Achor Chinenye, a mother of one, said the gardening training changed what her family eats. "I never knew I could grow vegetables in bottles and old tyres. We used to farm mostly cassava and other staples, but now we can add vegetables to our meals," she said. On her part, Chioma Obasi, another mother, noted that her children now get more nutritious meals, "and I feel confident that they are growing healthy and strong." She added that she now prepares Tom Brown, a home-made blend used for complementary feeding, with better proportions. "I knew about it, but I didn't know the right proportions, and I often diluted it. After the training, my child, who used to reject food, is starting to eat better."
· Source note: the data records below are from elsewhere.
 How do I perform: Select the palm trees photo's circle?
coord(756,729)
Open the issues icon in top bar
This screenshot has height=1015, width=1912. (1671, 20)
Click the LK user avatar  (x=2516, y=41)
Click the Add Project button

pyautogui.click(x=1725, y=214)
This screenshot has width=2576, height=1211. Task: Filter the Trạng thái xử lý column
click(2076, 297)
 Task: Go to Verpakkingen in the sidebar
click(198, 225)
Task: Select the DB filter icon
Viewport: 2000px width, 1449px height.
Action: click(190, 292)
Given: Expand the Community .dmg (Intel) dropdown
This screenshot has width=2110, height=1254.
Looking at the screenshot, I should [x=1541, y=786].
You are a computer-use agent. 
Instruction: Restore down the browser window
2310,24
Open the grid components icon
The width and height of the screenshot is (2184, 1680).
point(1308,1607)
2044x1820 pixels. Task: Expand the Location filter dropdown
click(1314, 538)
Health workers also report early changes. In some facilities, parents say they now add vegetables and, when they can, eggs or other protein to children's meals, including staples such as pap, maize, rice, and garri. Some families have established small backyard gardens using the seeds provided. Mrs Kalu Christy Ikechukwu, officer-in-charge of Unagboke PHC in Abakaliki, said the change is noticeable. "Before, many parents fed children plain pap. Now, they ask questions about fortifying meals and bringing vegetables from home."
Training health workers to drive sustainability
To avoid dependency on volunteer visits, the programme held a training session for frontline health workers in nine of the 10 PHCs, equipping five staff per facility, including the officer-in-charge (OIC), nurses, and midwives, to deliver consistent nutrition counselling during routine clinic sessions. "These nurses and community health workers are here every day," Enoch said. "If they continue the conversations, the impact becomes sustainable." Health workers were taken through refresher sessions on infant feeding guidelines, hygiene practices, and nutrition counselling, in line with global infant and young child feeding (IYCF) guidelines. This ensures consistent messaging even after the project cycle ends.
Implementation has come with challenges. Language differences required local volunteers who could teach in indigenous dialects, while transport for volunteers and supplies remains difficult with limited funding. Enoch said the work relies on passion and small, project-focused grants that arrive in phases, and volunteers sometimes cover transport costs themselves. In under-resourced health facilities, cooking demonstrations often require improvisation, with facilitators adapting recipes to available ingredients and working with limited space and basic tools.
Why this model matters
Despite constraints, organisers believe the model remains scalable because it builds on existing health infrastructure and uses low-cost interventions. Nigeria's nutrition response still depends significantly on external funding, including support from partners such as UNICEF, the World Food Programme, and the World Bank. When funding cycles end, community-level services can weaken unless states and LGAs sustain them.
By focusing on behaviour change, local foods, and clinic-based education, Healthy Mama, Healthy Pikin offers a complementary approach that can reduce relapse and strengthen prevention. It does not replace therapeutic feeding for severe acute malnutrition; it aims to reduce how often families return to crisis treatment. "If parents understand nutrition and can apply it with local foods, they don't have to wait for handouts," Enoch said. For communities in Ebonyi, the programme is not just about feeding children today; it is also about building the knowledge that determines what children eat tomorrow.